Totnes Town Council has commissioned a feasibility study to find out if its ambitious plans to buy a sizeable chunk of the town’s secondary school are possible.

King Edward VI Community College hopes to flog some of its land for £7million to raise enough money for improvements to existing classrooms and sports facilities and build a new sixth form block.

Councillors would like to buy the up-for-grabs Lower School site - which includes the Elmhirst Building and the sports and recreation fields - in a bid to save a much-loved green space and community asset.

The land is an essential “green lung” within Totnes and it would be a “terrible loss” for current and future residents if it was sold to housing developers, says the council.

The authority has set aside £38,000 to spend on the project, which is covered by savings made in other areas of its current budget.

To date the council has spent £18,392 on the feasibility study which is being project managed by Rhodri Samuel, the former chief executive of the Dartington Hall Trust.

The council has also commissioned property valuers Alder King, solicitors Stephens Scown, and planning and design advisers LDA.

Town clerk, Catherine Marlton, said: "All councillors recognised the importance of this site to Totnes and the surrounding area.

"They voted unanimously to seek professional advice and undertake feasibility work with the aim of keeping a much needed open green space near the River Dart, in an area with an ever increasing population.

"The work undertaken to date lays a solid foundation to work with the community college and other organisations to create something that has real wellbeing and economic benefits for the local community."

The council says it would expect to pay market value for the land via a government loan in the form of prudential borrowing, and maintain it for the future via a self-financing model that does not create a council tax burden for local people.

Once the feasibility of the project is complete, the local community will be consulted.
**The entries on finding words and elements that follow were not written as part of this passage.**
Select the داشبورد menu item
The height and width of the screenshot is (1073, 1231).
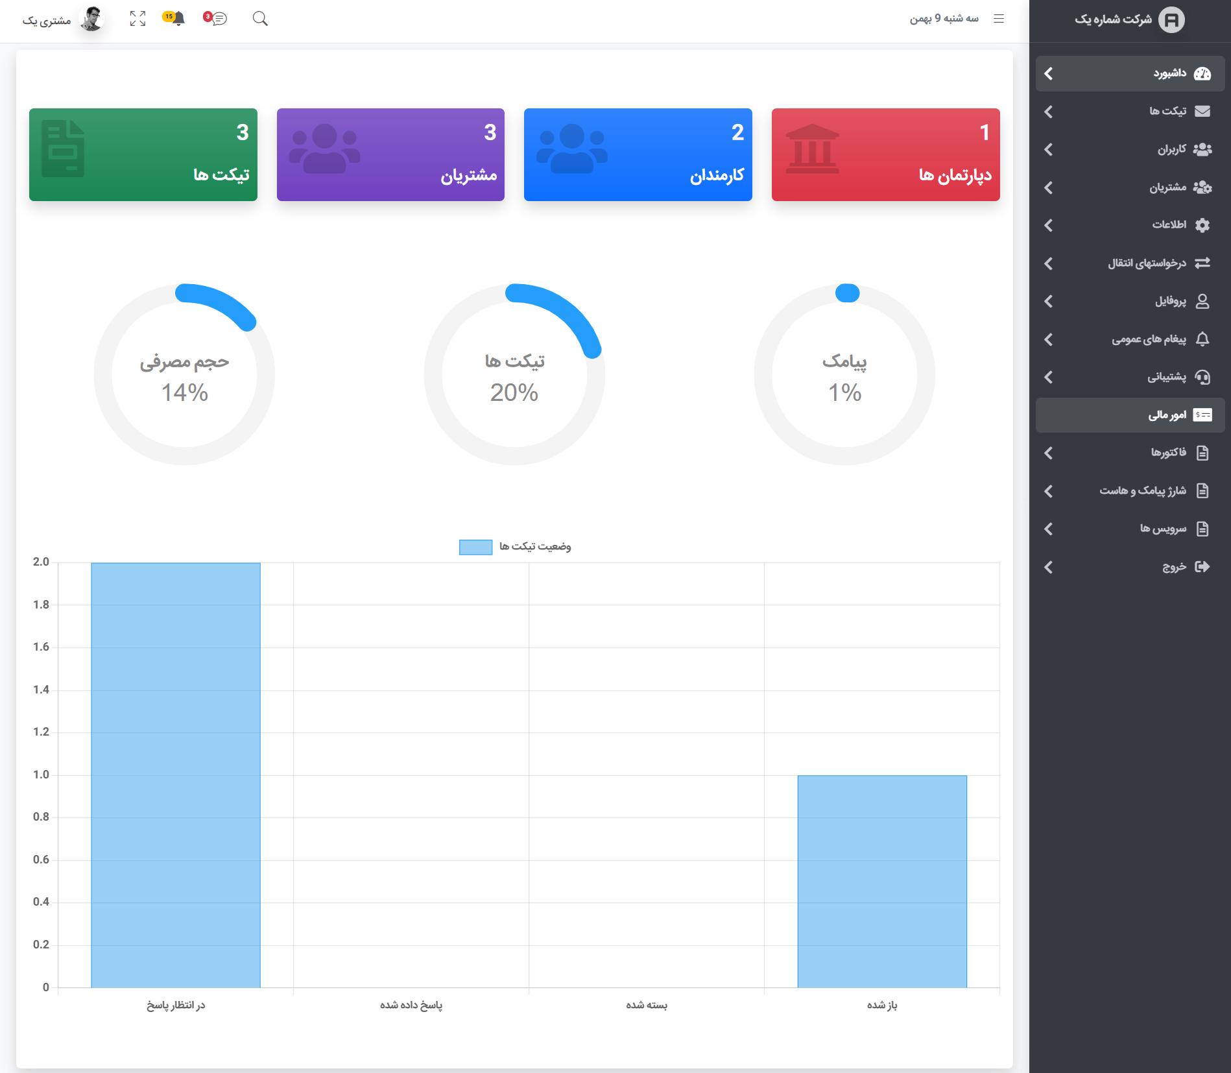[1130, 73]
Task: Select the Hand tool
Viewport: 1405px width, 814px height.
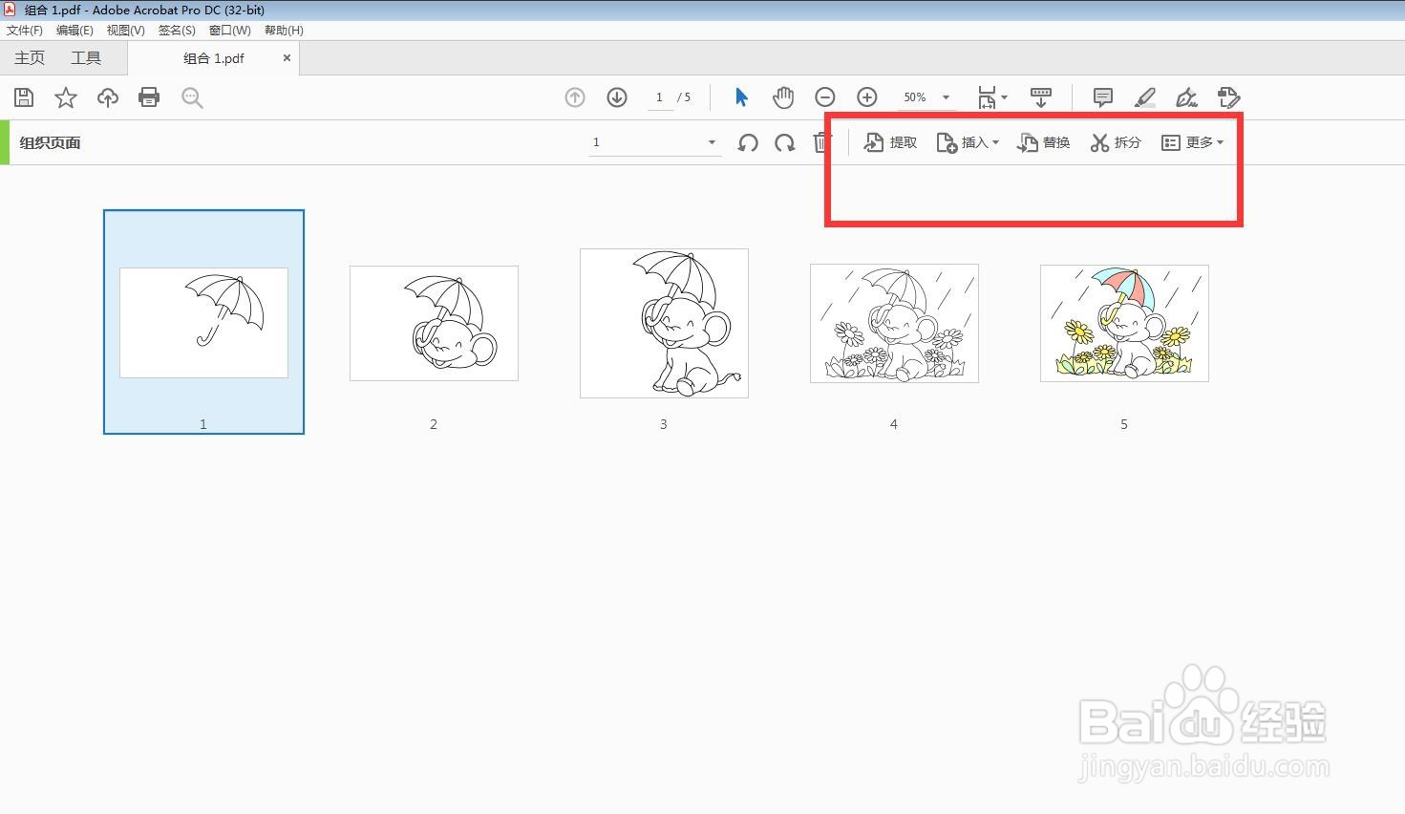Action: 782,96
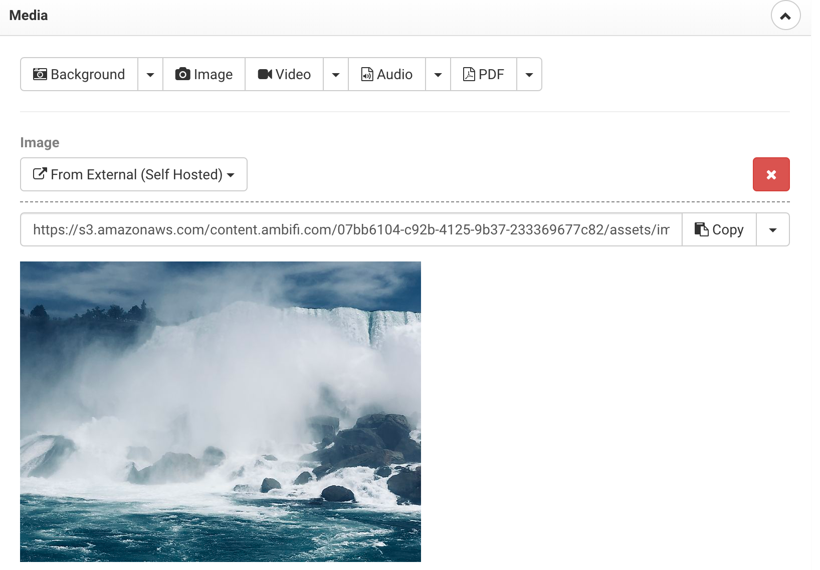The width and height of the screenshot is (820, 570).
Task: Collapse the Media panel using the chevron
Action: [785, 16]
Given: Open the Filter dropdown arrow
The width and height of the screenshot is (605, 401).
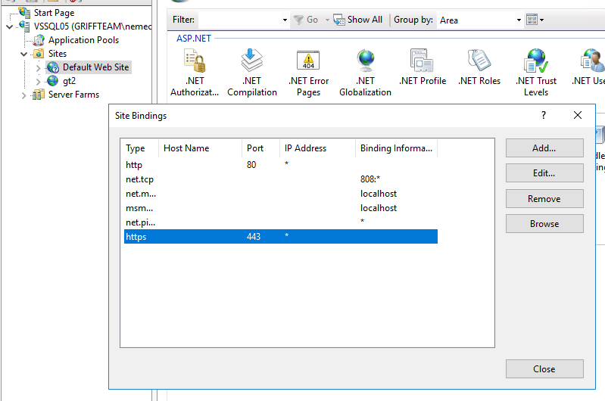Looking at the screenshot, I should pos(285,20).
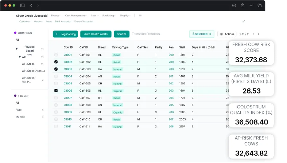Open the Cash Management dropdown menu
287x163 pixels.
tap(75, 16)
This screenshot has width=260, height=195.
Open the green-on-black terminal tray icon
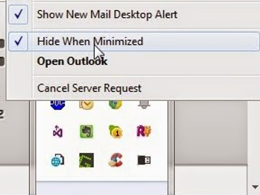86,160
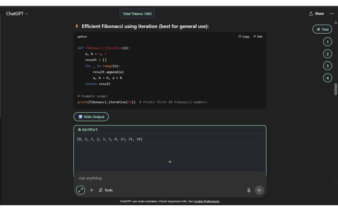The width and height of the screenshot is (338, 211).
Task: Open the Cookie Preferences link
Action: pos(206,201)
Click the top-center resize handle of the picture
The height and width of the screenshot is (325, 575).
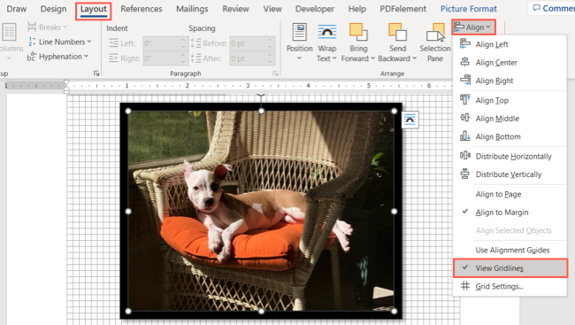click(x=261, y=111)
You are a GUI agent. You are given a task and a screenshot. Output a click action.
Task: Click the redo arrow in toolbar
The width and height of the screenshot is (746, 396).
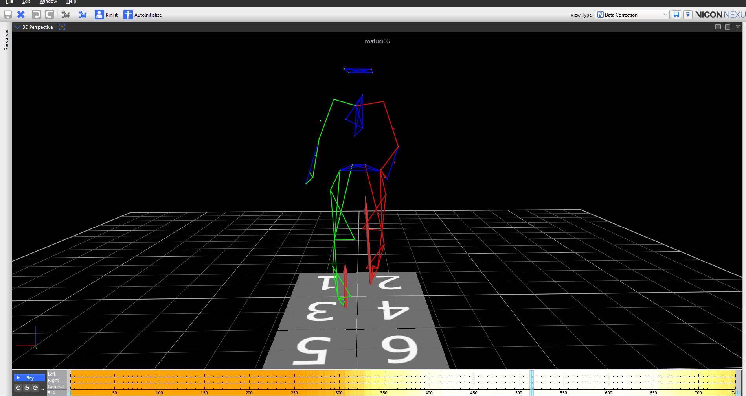click(x=50, y=15)
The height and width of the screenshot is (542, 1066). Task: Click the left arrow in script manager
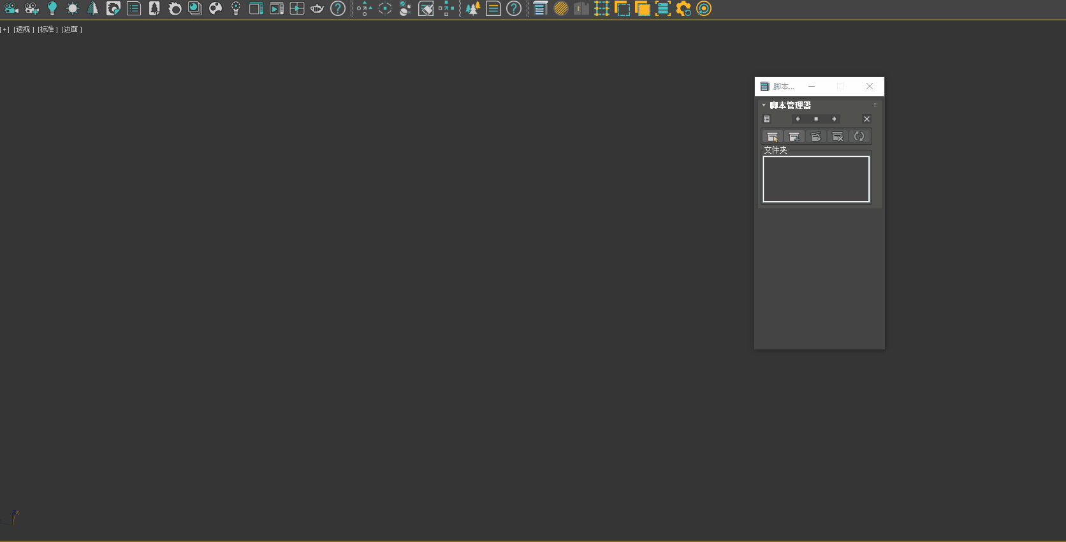pyautogui.click(x=798, y=119)
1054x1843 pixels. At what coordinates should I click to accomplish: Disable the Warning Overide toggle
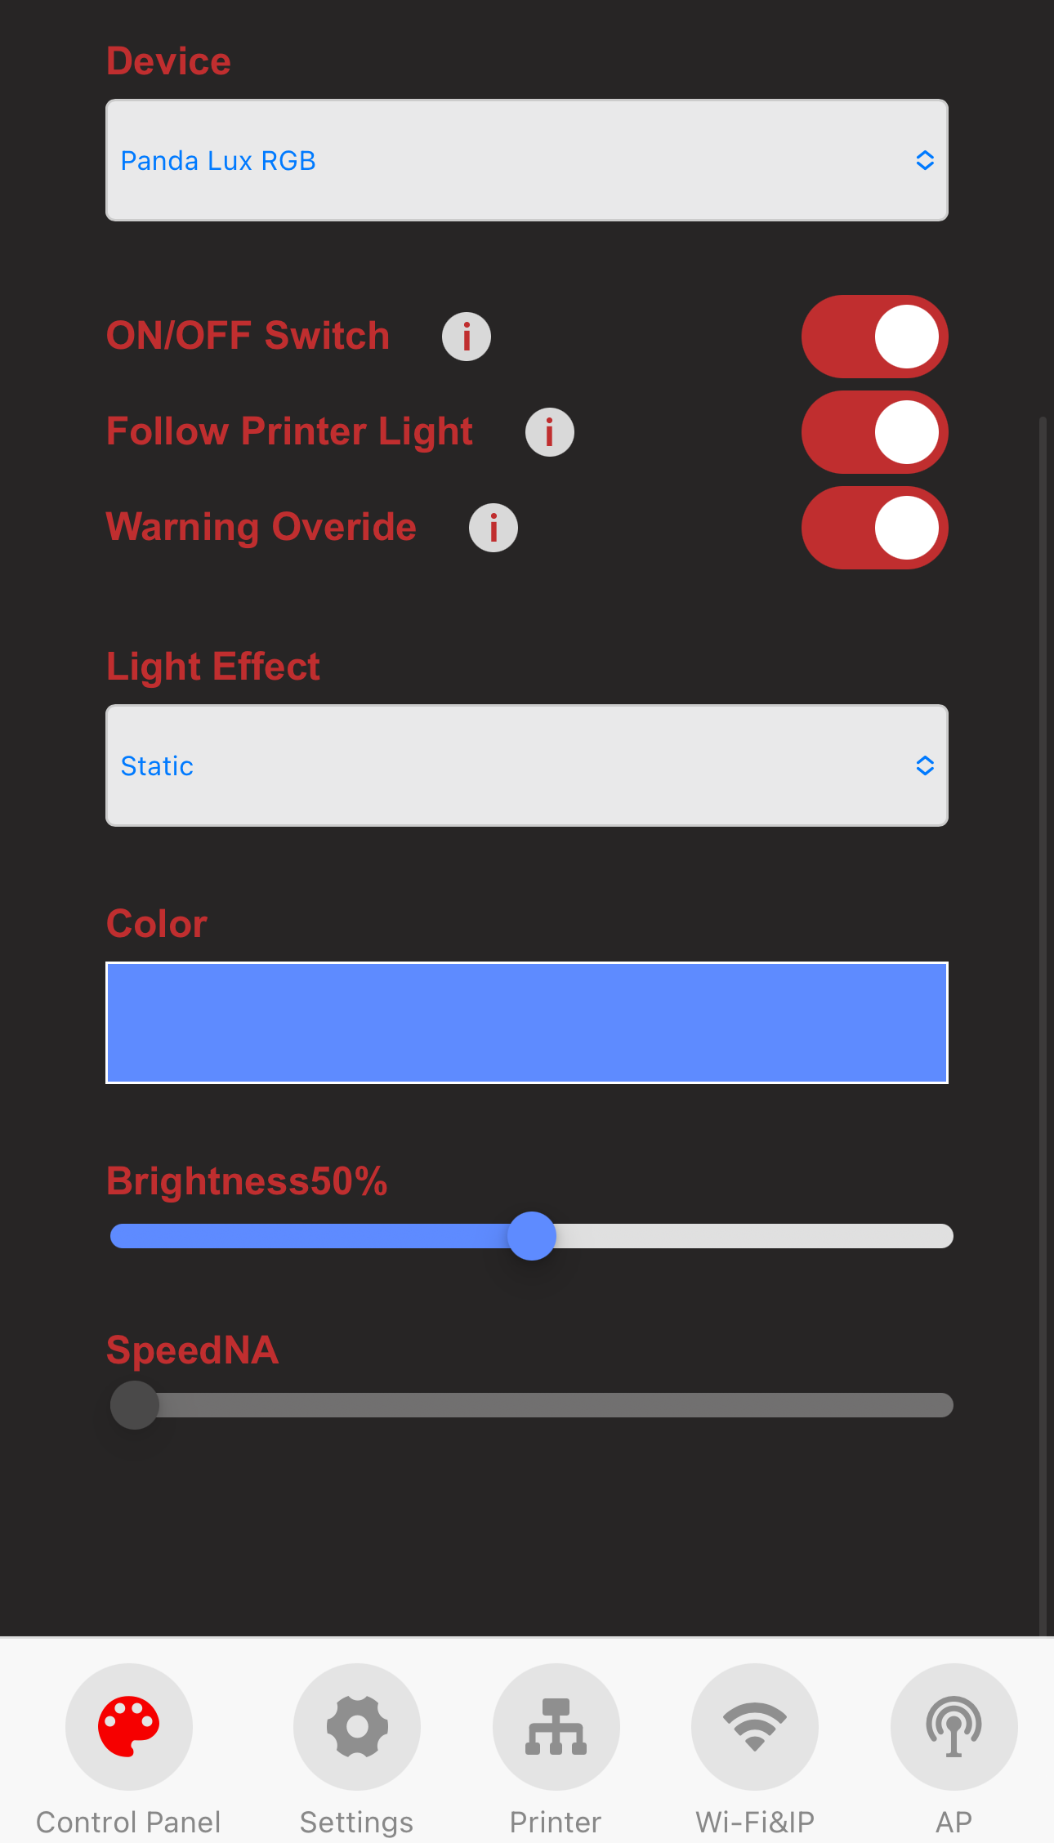[874, 528]
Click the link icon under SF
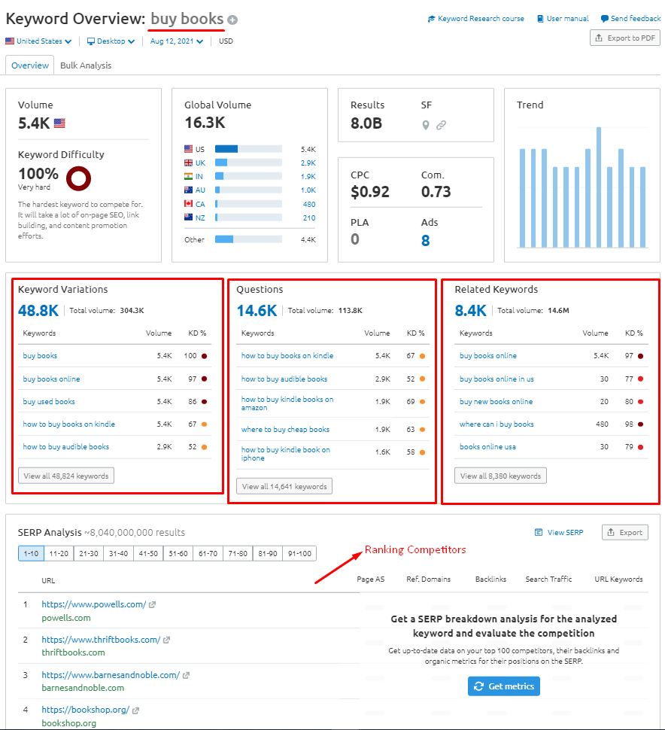Screen dimensions: 665x730 pos(442,125)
Ideas for making the project pay include partnering with Bob the Bus to create a park and ride, and drawing down funding for solar panels to feed charging points for electric vehicles and feeding back into the grid.

The council says it would also seek funding from various bodies, including the Lotto and grant giving trusts, for future improvements.

Mayor, Cllr Ben Piper, said: "We are looking at the much loved Elmhirst buildings and looking for ways to bring them into use for the community in a way that will also benefit the school.

"We tend to think being next to a potential cultural resource, rather than a housing estate, is a win win situation for everyone.

"Last but not least, resisting further commercial housing on the site not only secures the amenity for future generations, it also addresses the air quality issue along the A385 which is so bad it is one of only four Air Quality Management orders in the whole county - wins for the health of our children for decades to come."

The feasibility work is due to be completed by the end of October.

If the plans prove viable, the council hopes to start formal negotiations with the college before consulting with residents about its plans for the site.